Some women deem the initiative radical with regards to controversial issues like family matters, particularly women’s inheritance whereby, under Islamic law, women are entitled to half of what is available to men.
“Not everyone has to approve all the points contained in the declaration,” Akasha reasons. “Some women can express their reservations where they feel that certain sensitive questions clash with cultural, societal or religious norms, as long as they respect the rights of the other women who demand gender equality in all aspects of life.”
Since delivering the memorandum to the Minister of Justice, the Minister of Interior Affairs, and the Attorney General, there has been no official response, but feminist activists are determined to keep fighting.
Yousif Tia of the Self-Help Association says the next step is more awareness-raising about the initiative. She wants all women, from city residents to remote villagers, to have the opportunity to become familiar with the agenda and be engaged in the discussions about the next steps. In her view, it is most critical that the advocacy continues.
“We live in a violent system represented by the authority of the family and that of the state,” she says. “We won’t get what we want unless we mobilise and press for change.”
While feminist groups continue to advocate for the adoption of the Manifesto, and with more and more women feeding into the discussion, further points will be added to the agenda in the future. “The communiqué is not final, we will revise it as and when changing political and social circumstances give rise to new demands,” says El-Hashmi.

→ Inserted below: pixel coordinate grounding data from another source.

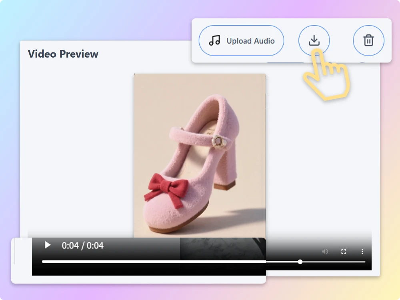The height and width of the screenshot is (300, 400).
Task: Click the dark thumbnail beside the time display
Action: coord(222,251)
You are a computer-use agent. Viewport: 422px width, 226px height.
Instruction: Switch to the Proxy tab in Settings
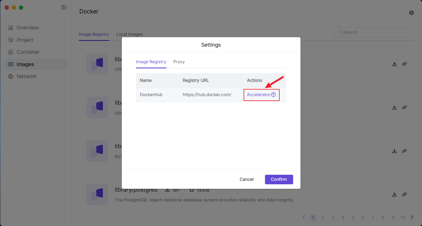coord(179,62)
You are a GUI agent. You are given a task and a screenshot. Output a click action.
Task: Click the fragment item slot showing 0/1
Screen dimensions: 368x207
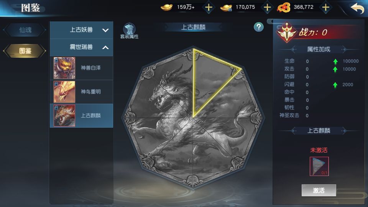click(x=319, y=166)
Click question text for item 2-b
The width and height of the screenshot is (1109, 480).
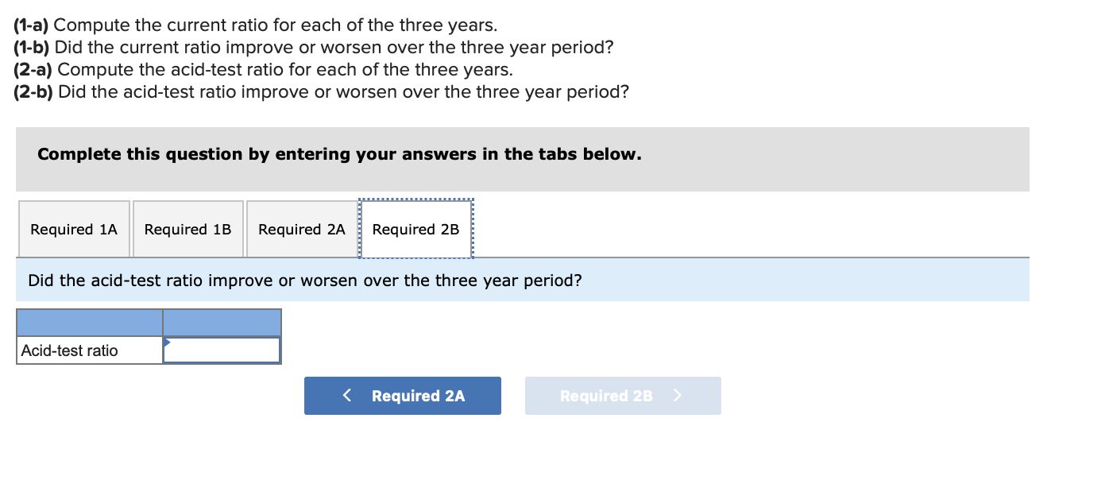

Women’s rights activists are currently working to lobby various government ministries and generate public debate on the proposed agenda. Ultimately, they want the Manifesto to serve as a basis for the laws and policies that will ensure true gender equality in Sudan. They refuse to be silent in the face of exclusion and lack of protection from the violence that they endure on the streets and in their homes.
Alaa Salah, the Sudanese student and activist who became a global icon of the revolution, stated during a 2019 UN Security Council debate on Women, Peace and Security: “After decades of struggle and all that we risked to peacefully end Bashir’s dictatorship, gender inequality is not, and will never be, acceptable to the women and girls of Sudan.” Her words echo those of hundreds of other Sudanese women activists who are steadfast in their resolve and will not rest until their rights are secured.